PROBLEM STATEMENT: What does the blog post on Socrates say between "Socrates' partial failure" and "through mere reason.", inclusive? Extract that span word for word.

SELECTED PASSAGE:
**********

Thursday, September 30, 2010

Socrates' partial failure

In today's discussion the general opinion was that though he gives it his best shot Socrates fails in Republic, either to define Justice as such or to show that a just person is always in a better state than an unjust one. In some sense these failures are structurally inevitable, if (as Sayre suggests) Justice is one of those things that are too important to learn through mere reason.

We also discussed the possibility that Socrates nonetheless succeeds on another level in affecting the young men's character -- for example, none of those named as part of this discussion went on to join the Tyranny of the Thirty in 404 (some others of Socrates' former companions in fact did so). If he does accomplish this, it cannot be simply because he is a better reasoner than Thrasymachos (whom he certainly tames in verbal combat), for as we have observed some of Socrates' own key arguments seem as shamelessly sophistic as Thrasymachos' own. (Always presuming we understand the arguments and are interpreting them with sufficient charity). Rather, he succeeds because the young men find his character and intellect more engaging than the alternatives -- what they learn, if anything, is to admire Socrates.

If this is right, then we have witnessed a rather remarkable slight of hand, the educational failure masking a larger but ambiguous success: can we countenance a model of a teacher who teaches no real content, but simply models an admirable character in seeming to do so?

Sunday, September 26, 2010

Two Kinds

There are those who appreciate binary dimorphisms, and those who don't. For the former, here is a piece on current educational trends in the media and politics by Marion Brady:
"Teaching, many long-time teachers know, isn’t a simple matter of transferring information into a kid’s head, but a far more complex, multi-step process. The teacher has to (a) “get inside” that head to figure out what’s thought to be true, right, or important, (b) understand the kid’s value system well enough to offer ideas sufficiently appealing to warrant taking them seriously and paying attention, (c) choose language or tasks that question old ideas and clarify new ones, (d) get feedback as necessary to decide how to proceed, (e) load the whole process up with enough emotion to carry it past short-term memory..."

Plato's Epistemology

One of you wondered why we are reading the difficult and fairly technical material in Book VI, given that it may not even be Plato's view (only a theory!) or even the primary thing that Socrates wants G&A to learn, and it would seem to have relatively little directly to do with issues pedagogical. This is a fair question.

One reason I think it is worth our time is that such systematic reasoning about the nature of being and knowing does seem to be a critical step -- though only a step -- in Socrates' attempt to prepare students to learn what's most important. In this regard it is another example of his principled caginess, as he presents such allegedly pure rationality as the lesson plan itself, when actually there's much more at stake.

**********

Part of a data file
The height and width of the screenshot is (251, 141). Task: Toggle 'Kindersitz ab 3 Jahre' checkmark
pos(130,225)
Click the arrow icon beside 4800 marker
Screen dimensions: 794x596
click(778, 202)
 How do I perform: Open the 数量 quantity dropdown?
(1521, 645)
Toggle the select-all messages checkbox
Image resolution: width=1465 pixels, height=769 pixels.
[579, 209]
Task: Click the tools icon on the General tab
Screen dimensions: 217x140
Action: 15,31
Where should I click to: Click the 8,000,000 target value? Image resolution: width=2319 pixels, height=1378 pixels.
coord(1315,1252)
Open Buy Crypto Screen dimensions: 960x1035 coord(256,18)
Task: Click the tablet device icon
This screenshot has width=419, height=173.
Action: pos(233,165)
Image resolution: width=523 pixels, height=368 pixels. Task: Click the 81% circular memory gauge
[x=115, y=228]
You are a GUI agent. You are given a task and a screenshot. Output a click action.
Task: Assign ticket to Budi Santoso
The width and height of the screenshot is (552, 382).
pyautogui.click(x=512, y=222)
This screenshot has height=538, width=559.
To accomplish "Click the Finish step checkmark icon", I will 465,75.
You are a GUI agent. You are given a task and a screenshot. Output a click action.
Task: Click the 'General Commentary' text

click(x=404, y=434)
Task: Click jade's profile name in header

**********

TASK ANSWER:
Socrates' partial failure

In today's discussion the general opinion was that though he gives it his best shot Socrates fails in Republic, either to define Justice as such or to show that a just person is always in a better state than an unjust one. In some sense these failures are structurally inevitable, if (as Sayre suggests) Justice is one of those things that are too important to learn through mere reason.